Ahlfeldt, Gabriel M./Arne Feddersen: From Periphery to Core: Economic Adjustments to High Speed Rail. London School of Economics and Political Science & University of Hamburg. (work in progress)
High-speed (HS) systems can sustainably promote the economic activity of regions. HS Trains connect various economic actors and increase their access to regional markets. Thus, significant public investment in these systems can be justified. Using the example of the Cologne-Frankfurt track, the authors demonstrate an expansion of GDP by 0.25 % for every 1% of added market access.
Ahlfeldt, Gabriel M./Wolfgang Maennig/Tobias Osterheider: Regional effects of a global monetary policy: Evidence from the Euro-referenda in Denmark and Sweden. (work in progress)
The local economic structure has significant impact on the citizens´ attitudes towards a monetary union.

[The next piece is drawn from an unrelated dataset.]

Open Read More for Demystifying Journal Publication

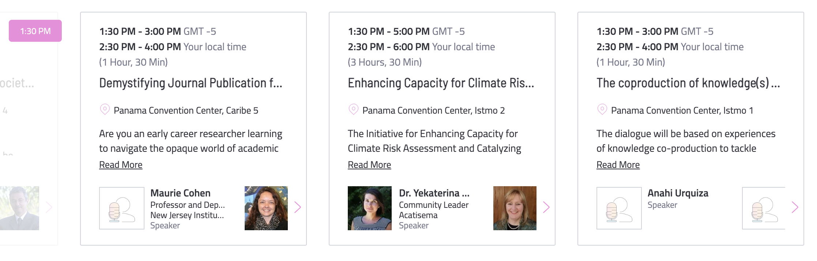121,165
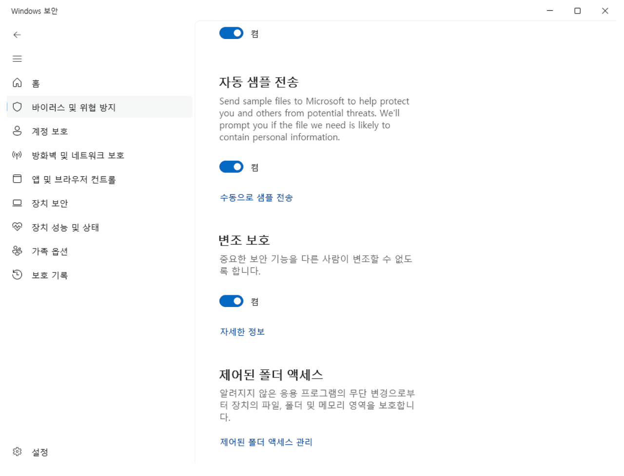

Danish and Swedish people in areas with dominant industrial sectors that would benefit from adoption of the Euro voted significantly more in favor. This includes interest insensitive sectors with high international integration (e.g. financial sector). The opposite is true for interest sensitive sectors with limited international integration (e.g. construction sector). This study is the first to test sectoral and regional effects of a common monetary policy (European Economic and Monetary Union) in light of voter preferences and by using spatial models. The authors are able to demonstrate that the expectations of personal costs ranked higher with increased distance from the center of European monetary policy (EZB) and with age of the voter (likely resulting from positive experiences with the existing monetary unit). The results are robust to unobserved spatial heterogeneity and not caused by widespread Euro-skepticism.

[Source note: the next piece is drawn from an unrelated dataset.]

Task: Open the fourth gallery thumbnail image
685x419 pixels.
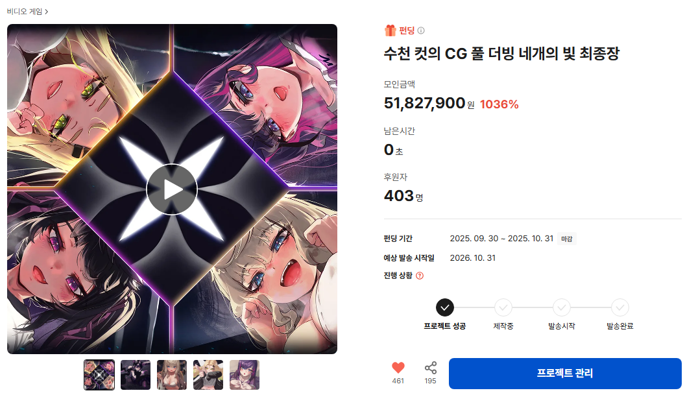Action: tap(208, 375)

Ahlfeldt, Gabriel M./Nicolai Wendland: Spatial Determinants of CBD Emergence: A Micro-level Case Study on Berlin. (work in progress)
Households choose their place of residence increasingly independent of the location of the workplace. To optimize the emerging commuter patterns, promoters of urban development have developed strategies for a directed urban decentralization. In this study, the authors use the example of the Berlin City-West to suggest a process of directed urban concentration and demonstrate that the emergence of new economic sub-centers can be promoted by local transport hubs, which connect the surrounding area in addition to the existing city center.